Again, I don’t remember exactly what my response to math worksheets was, but I am pretty sure it wasn’t this.
Front Row Education
Front Row is a free, beautifully designed and amazingly comprehensive math practice app. It contains a host of well-thought out questions and word problems. It has very short videos that children can watch if they are stuck on a problem or need a reminder of an approach to solve it. And it is adaptive—meaning that the app adapts to the answers it gets, changing the kind of problems it will present next based on whether previous answers were correct or incorrect.
One of the things I love most about this app are the detailed reports it provides on my son’s progress. I can see what he is working on, what grade level it’s for, whether he is blasting through the material or struggling with it, and even what outside resources might be useful to him given his level of understanding.

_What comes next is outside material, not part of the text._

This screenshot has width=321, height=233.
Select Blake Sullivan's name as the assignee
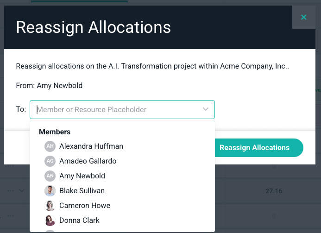[82, 191]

That information lets me see where he is in detail and allows me to step in and offer some pointers or, as is usually the case, point him to excellent help somewhere online. So if he is having problems with a certain kind of word problem where knowing how to use bar models would help, I know there’s a Khan Academy or a LearnZillion video for that and can introduce that to him straightaway.
This app is pure gold—especially for homeschoolers.
Squeebles Times Tables 2 by KeyStage Fun
Squeebles are made-up characters with their own personalities, hobbies, favorite foods, and abilities. They are instantly likable. But there is one problem, a very big problem.
As the app explains to children at the start, “The Squeebles have been taken prisoner by the nasty Math Monster.” Worse still, this monster stole the ball-shaped flying machines and the flip-fish that the Squeebles use to play a game called bubble-ball. So the Squeebles are prisoners with no games to play!
This is where your child enters the picture. He can help rescue the Squeebles and retrieve the things needed to play bubble-ball. How can he do it? By means of times tables. If he achieves a certain score on a series of times table problems, he not only rescues the Squeebles and their game, he also gets to play bubble-ball with the Squeebles he rescued.
If that doesn’t sound like fun to you, you need to get in touch with your inner child. Seeing my son’s joy in playing this game puts me in touch with mine.
I recommend this app as wholeheartedly as those above.